Researchers Discover New Backdoor Targeting Linux Endpoints Named ‘RedXOR’
Researchers at Intezer have uncovered a new, sophisticated, backdoor that is targeting Linux endpoints and servers. Based on the Tactics, Techniques, and Procedures, the backdoor is believed to be developed by Chinese nation-state actors. Named “RedXOR,” the backdoor masquerades itself as a polkit daemon due to its network data encoding scheme based on XOR. The malware was compiled on Red Hat Enterprise Linux.
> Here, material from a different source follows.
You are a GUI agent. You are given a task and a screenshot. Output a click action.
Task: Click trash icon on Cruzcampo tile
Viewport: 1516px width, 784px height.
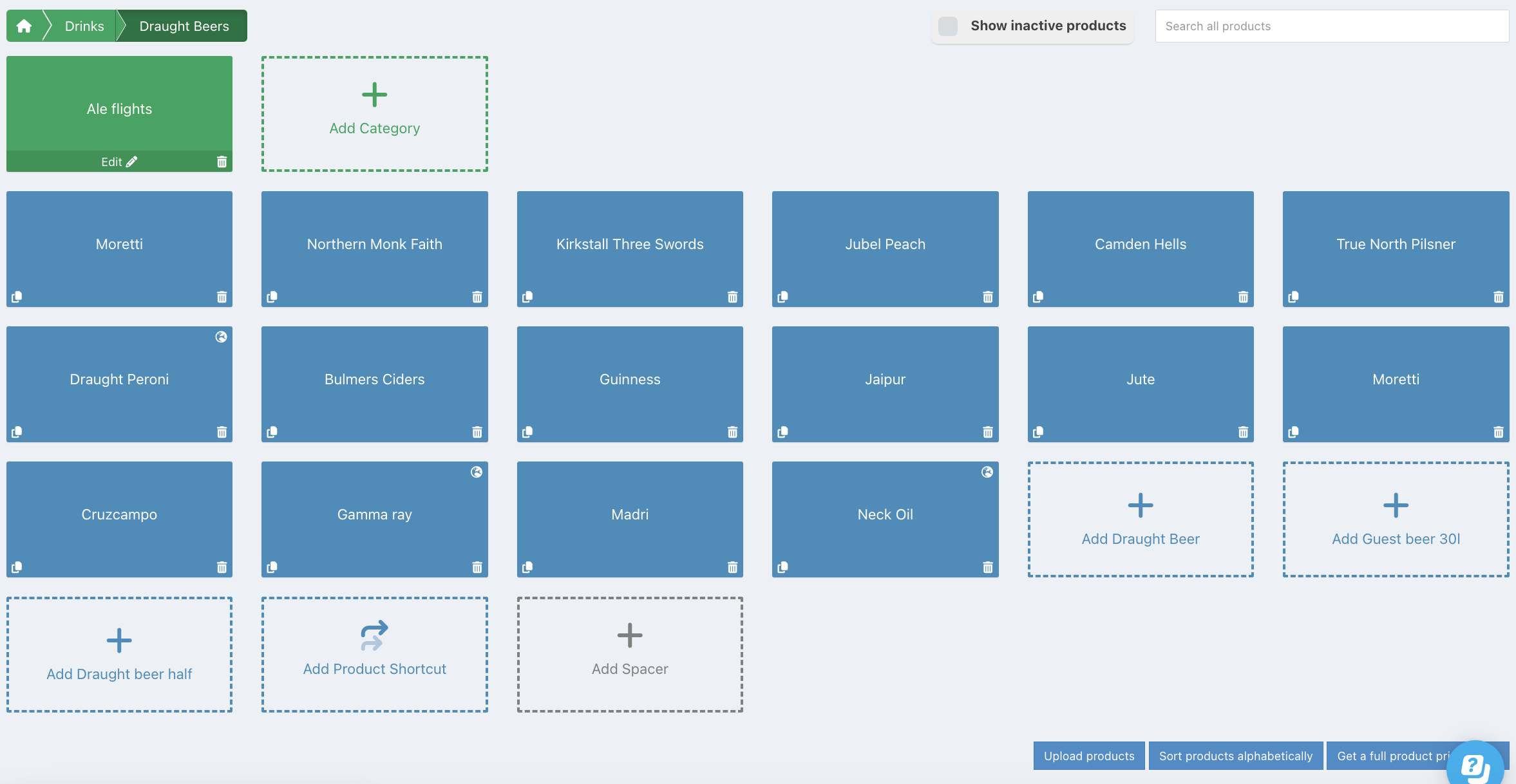pyautogui.click(x=222, y=567)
The samples being analyzed by researchers have low detection rates in VirusTotal, and were uploaded from Indonesia and Taiwan, countries known to be targeted by Chinese threat actors. During their investigation, researchers also experienced an “on and off” availability of the Command and Control server, likely indicating that the campaign is still active. Several key similarities between RedXOR and the previously reported malware associated with the Winnti threat group, were also observed. The malwares are the PWNLNX backdoor and the XOR.DDOS and Groundhog botnets.
IOCs
- RedXOR
- 0a76c55fa88d4c134012a5136c09fb938b4be88a382f88bf2804043253b0559f
- 0423258b94e8a9af58ad63ea493818618de2d8c60cf75ec7980edcaa34dcc919
- Network
- update[.]cloudjscdn[.]com
- 158[.]247[.]208[.]230
- 34[.]92[.]228[].216
- Process Name
- po1kitd-update-k
- File and Directories Created on Disk
- .po1kitd-update-k
- .po1kitd.thumb
- .po1kitd-2a4D53
- .po1kitd-k3i86dfv
- .po1kitd-nrkSh7d6
- .po1kitd-2sAq14
- .2sAq14
- .2a4D53
- po1kitd.ko
- po1kitd-update.desktop
- S99po1kitd-update.sh